-- RECORDS FOR THIS EXERCISE --
┄┄┄┄┄┄┄┄┄┄

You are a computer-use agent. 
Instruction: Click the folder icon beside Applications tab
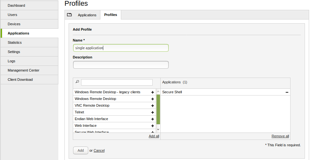point(69,15)
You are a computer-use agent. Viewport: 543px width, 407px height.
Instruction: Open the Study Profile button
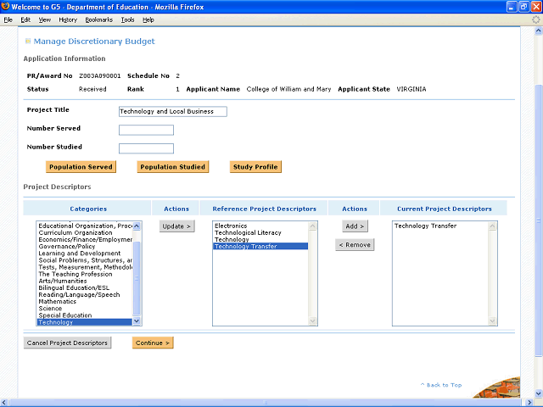(255, 167)
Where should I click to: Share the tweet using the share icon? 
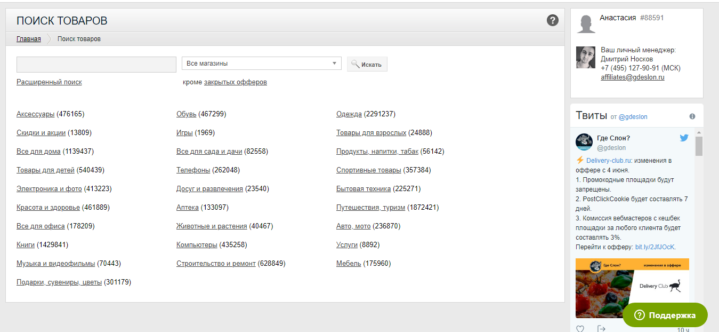[x=601, y=328]

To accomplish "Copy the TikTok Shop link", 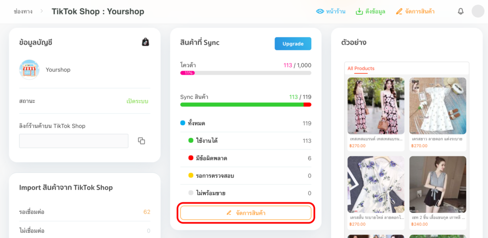I will click(141, 141).
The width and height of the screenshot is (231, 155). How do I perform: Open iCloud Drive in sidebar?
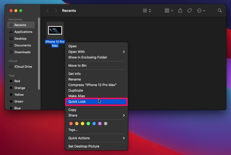point(23,66)
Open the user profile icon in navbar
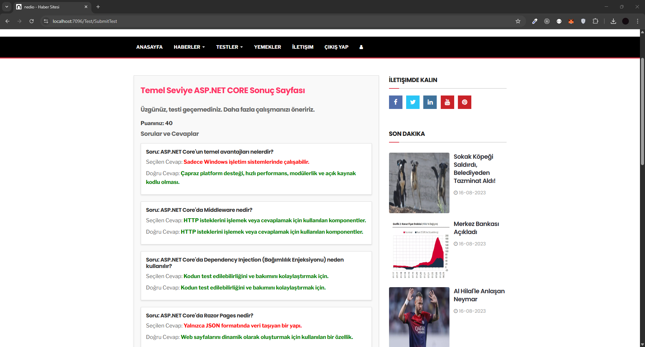This screenshot has width=645, height=347. pos(361,47)
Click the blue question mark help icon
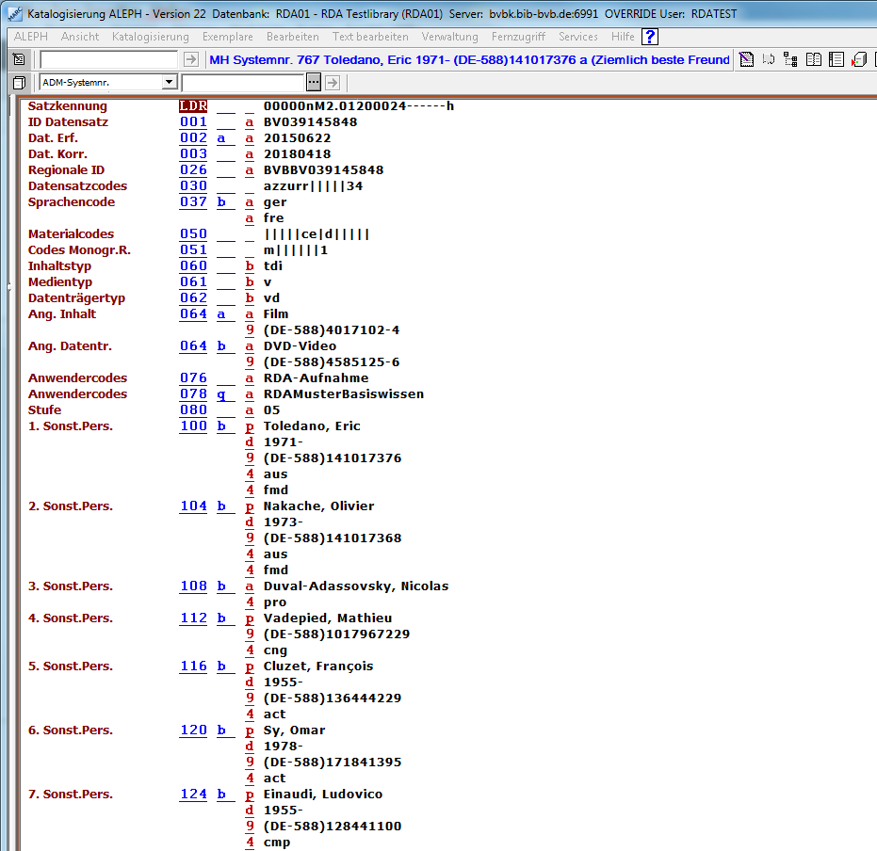The image size is (877, 851). pyautogui.click(x=650, y=37)
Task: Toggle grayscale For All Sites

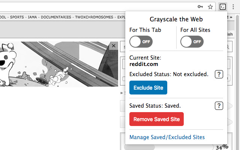Action: coord(192,42)
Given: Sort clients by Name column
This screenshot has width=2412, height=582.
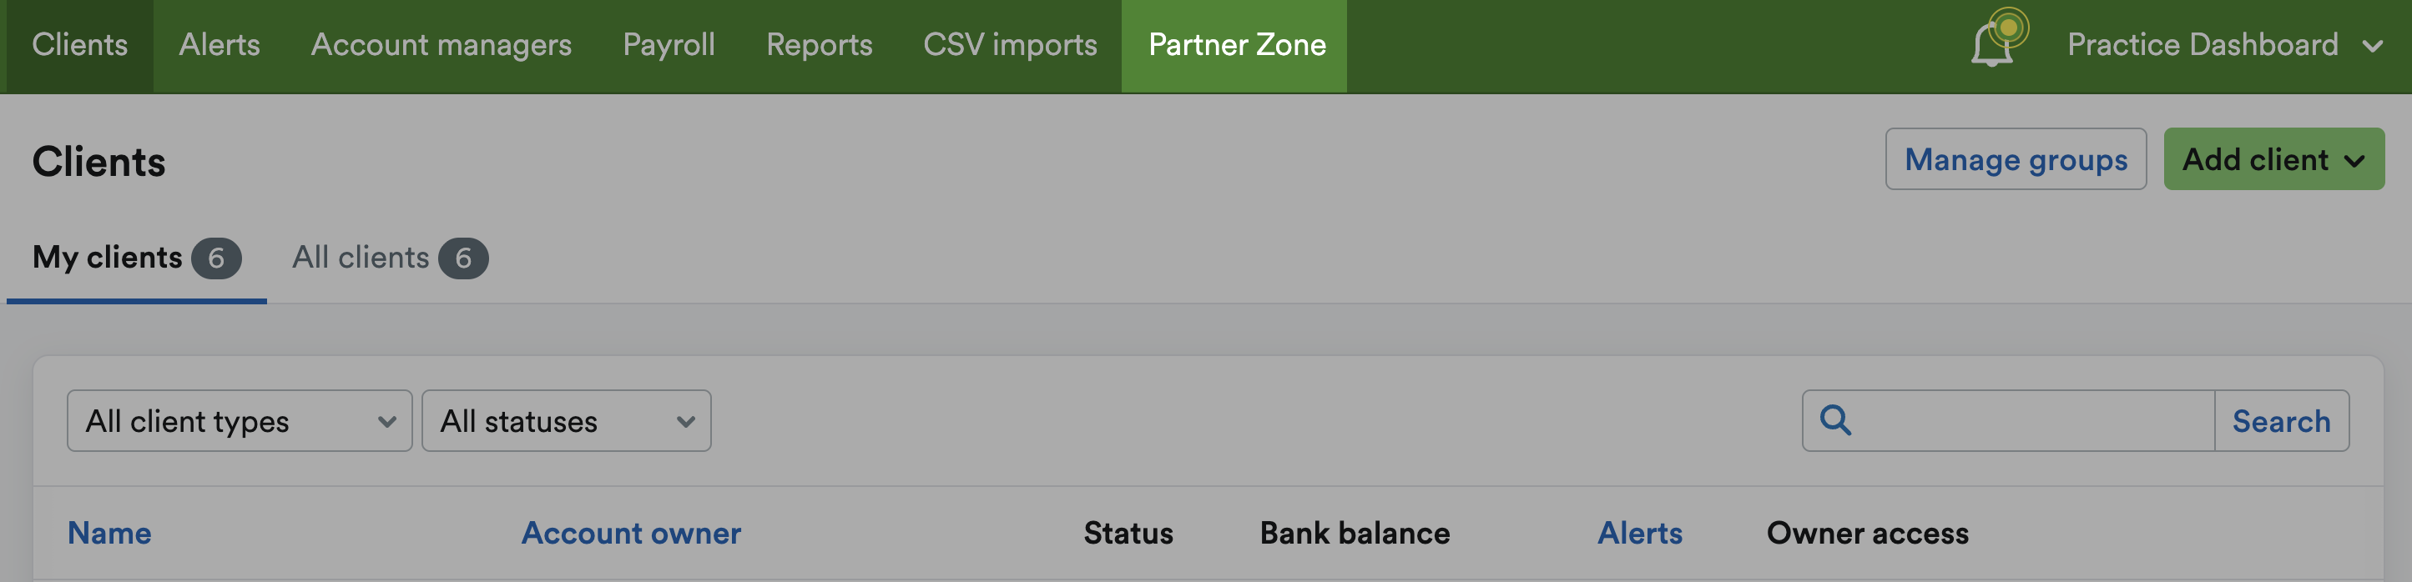Looking at the screenshot, I should (x=110, y=532).
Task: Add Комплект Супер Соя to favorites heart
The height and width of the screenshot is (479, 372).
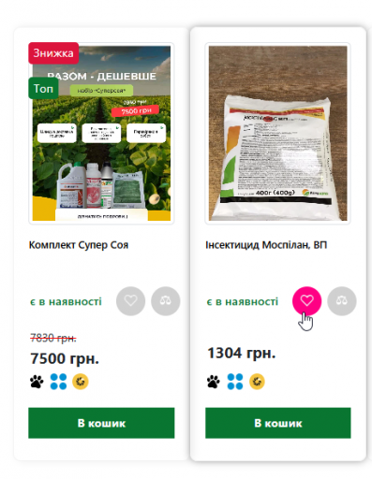Action: coord(130,301)
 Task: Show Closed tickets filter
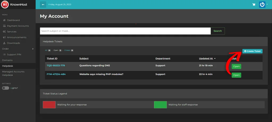tap(67, 50)
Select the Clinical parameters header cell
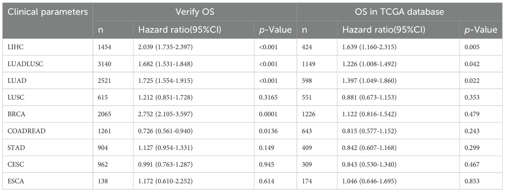505x192 pixels. 48,12
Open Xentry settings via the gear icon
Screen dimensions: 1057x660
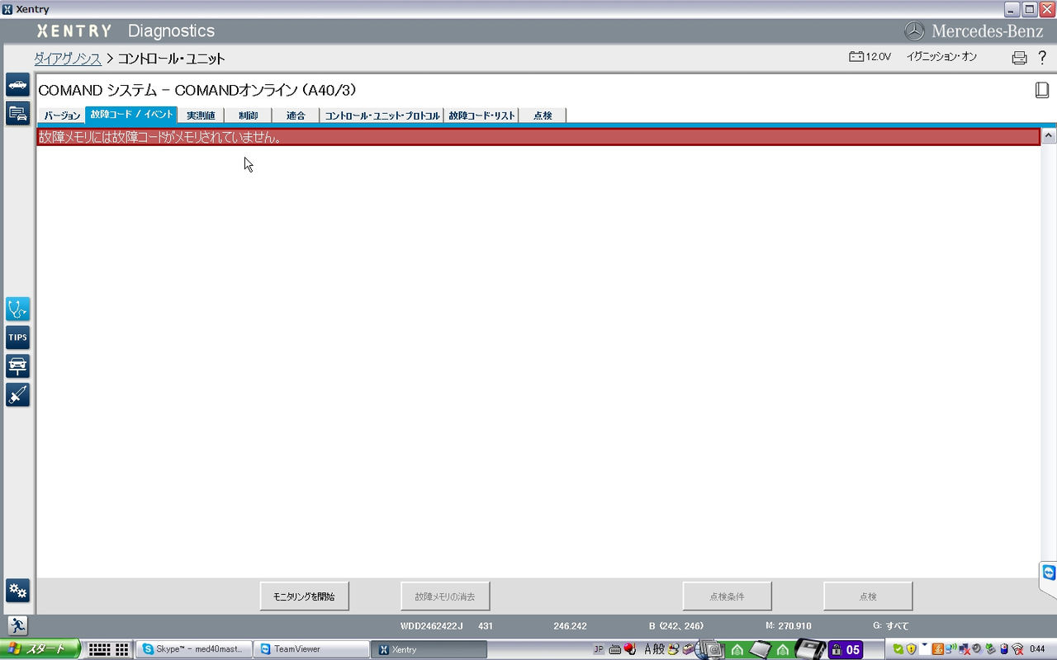(17, 591)
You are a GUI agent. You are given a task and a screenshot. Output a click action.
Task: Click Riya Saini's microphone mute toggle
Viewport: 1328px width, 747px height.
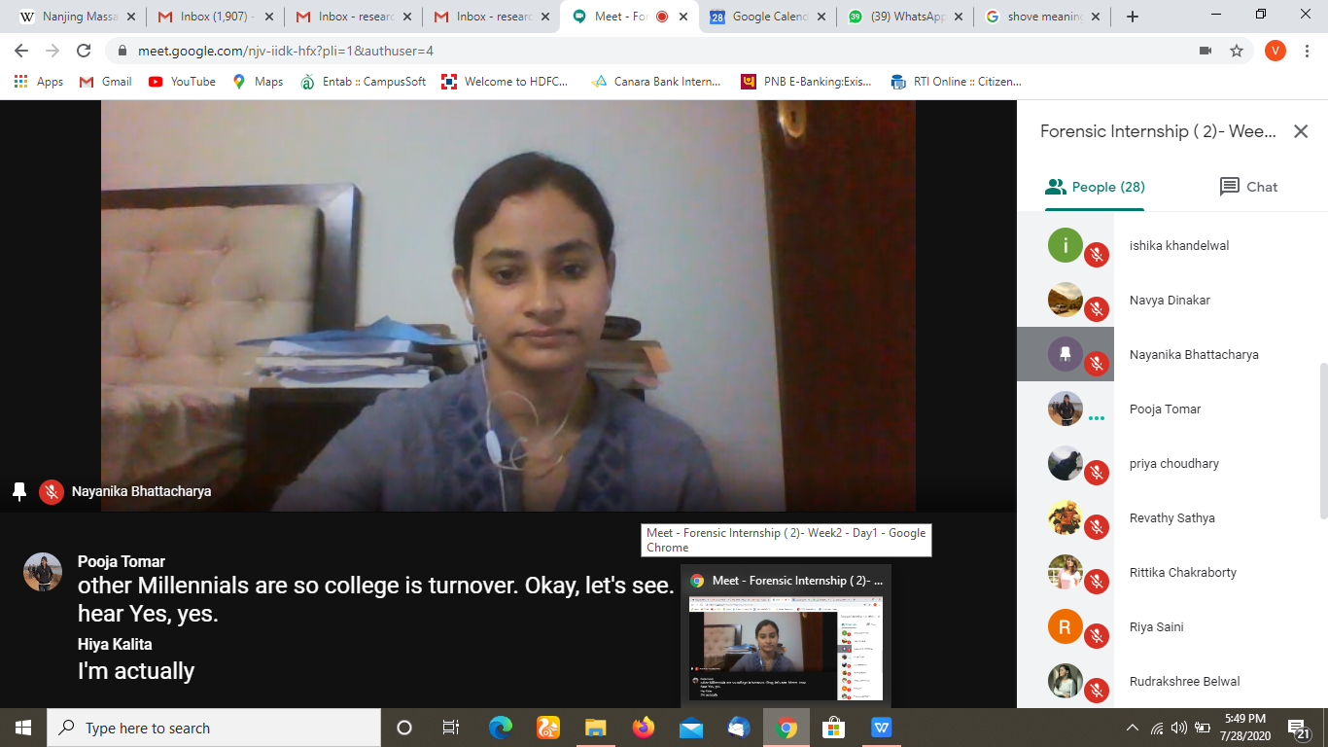pos(1096,634)
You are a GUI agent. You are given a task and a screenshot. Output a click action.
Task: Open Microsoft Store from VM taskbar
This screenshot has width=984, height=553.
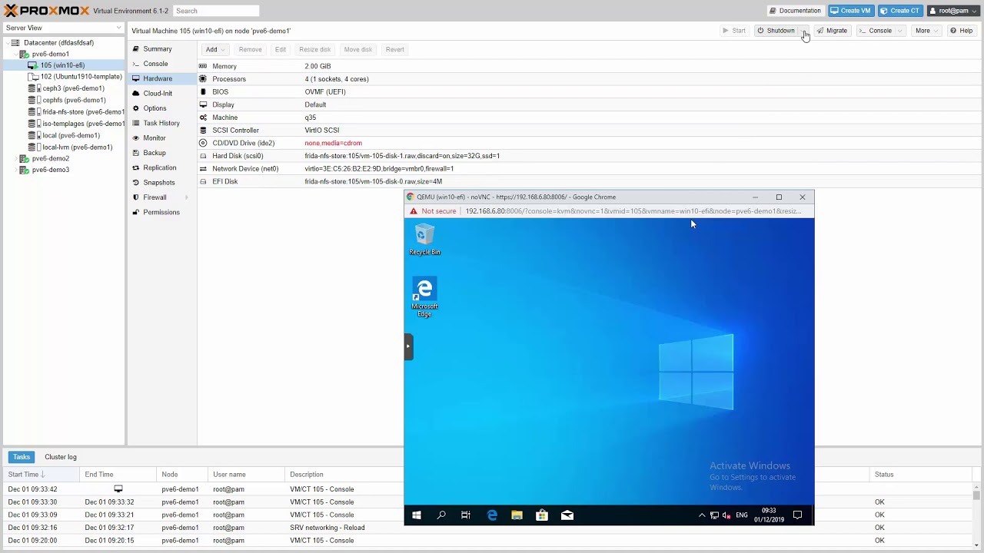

┄┄┄┄┄┄┄┄┄┄

Find the word "agent" in the records, and report each line that has it.

-- FINISHED TASK --
You are a computer-use agent. 
You are a computer-use agent. Viewport: 543px width, 407px height.
You are a GUI agent. You are given a task and a screenshot. Output a click action.
You are a GUI agent. You are given a task and a screenshot. Output a click action.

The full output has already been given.